Но он по-прежнему держит меня крепко. Прижимает к себе плотно, не вывернуться.

— Да, бывает, что наша любовь кажется другим глупой, неуместной и нелепой, но она есть и для тех, кто любит — она важна. Маргарита, послушай меня. Тебе не нужно никуда лететь. Поверь мне, пожалуйста, с Русланом все хорошо. Скоро он даст тебе знать об этом. Потому что любит тебя, ценит и не хочет волновать. Он же писал тебе уже после того, как сбежал от всех?

Застываю сусликом на пригорке. В голове мечутся воспоминания:

— Эм-м, погоди. Давай, я посмотрю.

Открываю телефон, нахожу последнее сообщение от ослика и прикидываю время:

— Да. Он писал мне в семь вечера по Питеру.

— Ну вот видишь. Самого главного для него человека Рус предупредил, что все с ним в порядке. Уверяю тебя, скоро он объявится и для остального, временно недружественного мира.

И мне бы выдохнуть, подумать, успокоиться, но я же:

— Я так не могу. Мне надо быть там.

Влад встряхивает меня за плечи и пристально смотрит в глаза:

— И что ты там будешь делать?

Всхлипываю. Тру лицо ладонями, из которых он успевает вовремя вынуть телефон.

— Не знаю. Просто я смогу сказать ему, что я вернулась. Я рядом, он может больше не прятаться. Я помогу, я… — слезы все ж таки текут рекой.

Мне так жаль в душе маленького потерянного ослика. Поэтому я напрочь забываю, что Руслан у меня здоровенный самостоятельный лось давно уже. Кажется.

Влад тяжело вздыхает:

— Он все это знает. Рус счастлив, что ты у него есть. Он заботится о тебе, как умеет. С ним все хорошо, поверь мне. Пожалуйста.

И что-то такое есть в его тоне, во всем его облике и взгляде, что я не могу. Просто не могу… не поверить.

Со всхлипом обвисаю в его руках. Уткнувшись в твердую, горячую грудь, я рыдаю и рыдаю.

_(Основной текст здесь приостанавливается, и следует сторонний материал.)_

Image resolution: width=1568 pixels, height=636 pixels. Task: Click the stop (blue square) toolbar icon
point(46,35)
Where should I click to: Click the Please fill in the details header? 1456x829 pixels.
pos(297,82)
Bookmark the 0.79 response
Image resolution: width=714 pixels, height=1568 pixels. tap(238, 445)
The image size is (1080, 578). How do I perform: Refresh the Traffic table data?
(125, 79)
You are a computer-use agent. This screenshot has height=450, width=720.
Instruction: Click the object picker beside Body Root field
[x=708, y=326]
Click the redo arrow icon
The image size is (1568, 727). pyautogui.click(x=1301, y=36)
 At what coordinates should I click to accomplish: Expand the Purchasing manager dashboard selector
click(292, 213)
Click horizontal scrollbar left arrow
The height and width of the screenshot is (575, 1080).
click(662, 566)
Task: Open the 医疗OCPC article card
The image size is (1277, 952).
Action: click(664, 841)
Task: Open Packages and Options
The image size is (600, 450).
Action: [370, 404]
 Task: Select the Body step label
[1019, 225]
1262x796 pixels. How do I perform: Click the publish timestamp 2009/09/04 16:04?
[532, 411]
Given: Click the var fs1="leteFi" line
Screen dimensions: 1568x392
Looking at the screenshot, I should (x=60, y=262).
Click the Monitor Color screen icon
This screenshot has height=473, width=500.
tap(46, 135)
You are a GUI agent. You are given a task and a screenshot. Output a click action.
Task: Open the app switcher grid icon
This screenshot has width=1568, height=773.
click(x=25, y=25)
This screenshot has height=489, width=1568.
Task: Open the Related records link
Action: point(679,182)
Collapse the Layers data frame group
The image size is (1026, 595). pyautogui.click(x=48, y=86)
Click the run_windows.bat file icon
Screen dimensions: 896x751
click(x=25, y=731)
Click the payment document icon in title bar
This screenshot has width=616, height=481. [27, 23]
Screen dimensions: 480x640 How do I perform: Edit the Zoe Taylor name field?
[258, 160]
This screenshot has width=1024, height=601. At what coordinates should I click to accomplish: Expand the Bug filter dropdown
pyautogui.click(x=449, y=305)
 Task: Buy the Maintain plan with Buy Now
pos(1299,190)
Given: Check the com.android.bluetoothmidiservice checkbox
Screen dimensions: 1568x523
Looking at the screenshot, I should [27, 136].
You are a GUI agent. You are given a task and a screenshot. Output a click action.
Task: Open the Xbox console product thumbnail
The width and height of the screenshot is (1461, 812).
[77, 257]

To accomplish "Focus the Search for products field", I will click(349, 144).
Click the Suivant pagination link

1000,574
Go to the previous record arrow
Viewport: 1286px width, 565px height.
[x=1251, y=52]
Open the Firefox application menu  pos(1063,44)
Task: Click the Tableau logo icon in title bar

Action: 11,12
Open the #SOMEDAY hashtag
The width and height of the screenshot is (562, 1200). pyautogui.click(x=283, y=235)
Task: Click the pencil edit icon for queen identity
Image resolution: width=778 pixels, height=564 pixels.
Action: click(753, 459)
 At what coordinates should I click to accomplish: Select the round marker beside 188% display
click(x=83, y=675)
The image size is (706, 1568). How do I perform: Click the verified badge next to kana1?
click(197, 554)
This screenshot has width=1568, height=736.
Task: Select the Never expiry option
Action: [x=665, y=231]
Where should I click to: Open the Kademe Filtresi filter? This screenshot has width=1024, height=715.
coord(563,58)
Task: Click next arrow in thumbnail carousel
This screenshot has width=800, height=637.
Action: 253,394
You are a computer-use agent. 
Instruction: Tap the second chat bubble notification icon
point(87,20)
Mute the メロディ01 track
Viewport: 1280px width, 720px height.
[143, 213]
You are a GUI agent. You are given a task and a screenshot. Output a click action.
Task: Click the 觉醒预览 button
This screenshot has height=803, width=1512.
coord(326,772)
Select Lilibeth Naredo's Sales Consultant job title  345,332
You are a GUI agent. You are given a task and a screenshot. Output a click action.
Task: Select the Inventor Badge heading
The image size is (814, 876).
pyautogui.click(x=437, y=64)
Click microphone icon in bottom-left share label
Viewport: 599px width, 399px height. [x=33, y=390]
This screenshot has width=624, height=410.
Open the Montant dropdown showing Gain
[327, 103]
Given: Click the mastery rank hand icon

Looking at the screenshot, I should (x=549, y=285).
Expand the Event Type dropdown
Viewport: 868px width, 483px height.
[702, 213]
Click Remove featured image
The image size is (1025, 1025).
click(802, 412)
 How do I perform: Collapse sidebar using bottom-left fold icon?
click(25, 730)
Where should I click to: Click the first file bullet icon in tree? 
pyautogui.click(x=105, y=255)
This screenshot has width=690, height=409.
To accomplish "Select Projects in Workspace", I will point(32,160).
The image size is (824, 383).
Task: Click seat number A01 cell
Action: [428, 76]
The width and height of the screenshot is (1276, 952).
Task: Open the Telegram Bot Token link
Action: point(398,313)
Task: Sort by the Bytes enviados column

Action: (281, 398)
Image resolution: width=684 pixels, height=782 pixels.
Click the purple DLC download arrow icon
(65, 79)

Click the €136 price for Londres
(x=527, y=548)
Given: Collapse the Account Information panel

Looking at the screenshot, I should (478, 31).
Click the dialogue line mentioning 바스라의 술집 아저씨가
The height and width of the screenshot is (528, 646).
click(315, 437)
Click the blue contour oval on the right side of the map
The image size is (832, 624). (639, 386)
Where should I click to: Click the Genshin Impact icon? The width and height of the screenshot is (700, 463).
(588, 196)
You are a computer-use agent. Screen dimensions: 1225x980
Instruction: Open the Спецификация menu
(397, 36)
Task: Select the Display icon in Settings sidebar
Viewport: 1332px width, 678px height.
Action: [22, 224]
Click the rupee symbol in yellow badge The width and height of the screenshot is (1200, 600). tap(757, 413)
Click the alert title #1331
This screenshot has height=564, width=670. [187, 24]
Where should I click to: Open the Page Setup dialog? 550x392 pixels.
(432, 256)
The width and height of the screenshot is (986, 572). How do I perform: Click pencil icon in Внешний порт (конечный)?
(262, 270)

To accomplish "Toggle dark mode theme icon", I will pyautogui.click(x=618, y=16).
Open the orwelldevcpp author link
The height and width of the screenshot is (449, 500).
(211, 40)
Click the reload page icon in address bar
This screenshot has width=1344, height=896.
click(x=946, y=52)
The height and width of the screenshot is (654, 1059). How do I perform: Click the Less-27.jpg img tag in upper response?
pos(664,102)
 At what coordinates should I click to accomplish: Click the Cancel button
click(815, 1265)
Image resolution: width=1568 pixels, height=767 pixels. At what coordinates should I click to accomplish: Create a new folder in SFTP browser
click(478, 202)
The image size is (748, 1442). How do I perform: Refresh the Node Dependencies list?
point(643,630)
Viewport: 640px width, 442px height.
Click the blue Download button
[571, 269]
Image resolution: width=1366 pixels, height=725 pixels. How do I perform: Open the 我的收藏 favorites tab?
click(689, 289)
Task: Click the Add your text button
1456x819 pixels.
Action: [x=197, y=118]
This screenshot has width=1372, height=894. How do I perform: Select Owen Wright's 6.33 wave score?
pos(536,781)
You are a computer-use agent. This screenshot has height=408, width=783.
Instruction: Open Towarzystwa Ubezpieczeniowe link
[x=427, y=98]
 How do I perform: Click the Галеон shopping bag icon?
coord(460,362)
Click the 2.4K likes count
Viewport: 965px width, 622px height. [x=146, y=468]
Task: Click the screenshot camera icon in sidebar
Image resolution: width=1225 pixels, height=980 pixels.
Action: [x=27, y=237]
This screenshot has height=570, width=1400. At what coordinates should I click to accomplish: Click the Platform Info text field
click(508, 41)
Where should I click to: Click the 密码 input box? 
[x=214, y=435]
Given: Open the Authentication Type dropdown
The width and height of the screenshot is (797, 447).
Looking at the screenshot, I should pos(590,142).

Влад подхватывает меня на руки и уносит на диван. Несмотря на давнюю взаимную нелюбовь с этим предметом мебели, я смиренно сижу у Влада на коленях. Прячусь от мира, себя, своих страхов и ужасных новостей в его объятьях, уткнувшись носом ему в шею.

Так и засыпаю, окутанная знакомыми ароматами бергамота, кедра и пачули.

Глава 34

Эмоциональные качели

'Быть может, за грехи мои,

Мой ангел, я любви не стою!

Но притворитесь! Этот взгляд

Все может выразить так чудно!

Ах, обмануть меня не трудно!..

Я сам обманываться рад!'

А. С. Пушкин

Утром первое, что я вижу, с трудом открыв глаза, это Влад.

Мы ночь проспали на диване в обнимку. Теперь у меня в затекших мурашках шея и рука, а он, скорее всего, весь. Ибо спала я практически на нем.

И впервые для меня сон на диване не сопровождался никакими гадостями и кошмарами. Я с него не упала, он подо мной не сложился, не провалился, пуфиком меня сверху не накрыло. В целом — впервые в жизни я просто спала на диване. Может, он не так и плох, как мебель?

Во сне Влад улыбается. Такой солнечный, милый, теплый, родной.

На глаза ему упала широкая прядь, к которой так и тянулась рука: убрать, погладить, пропустить между пальцев.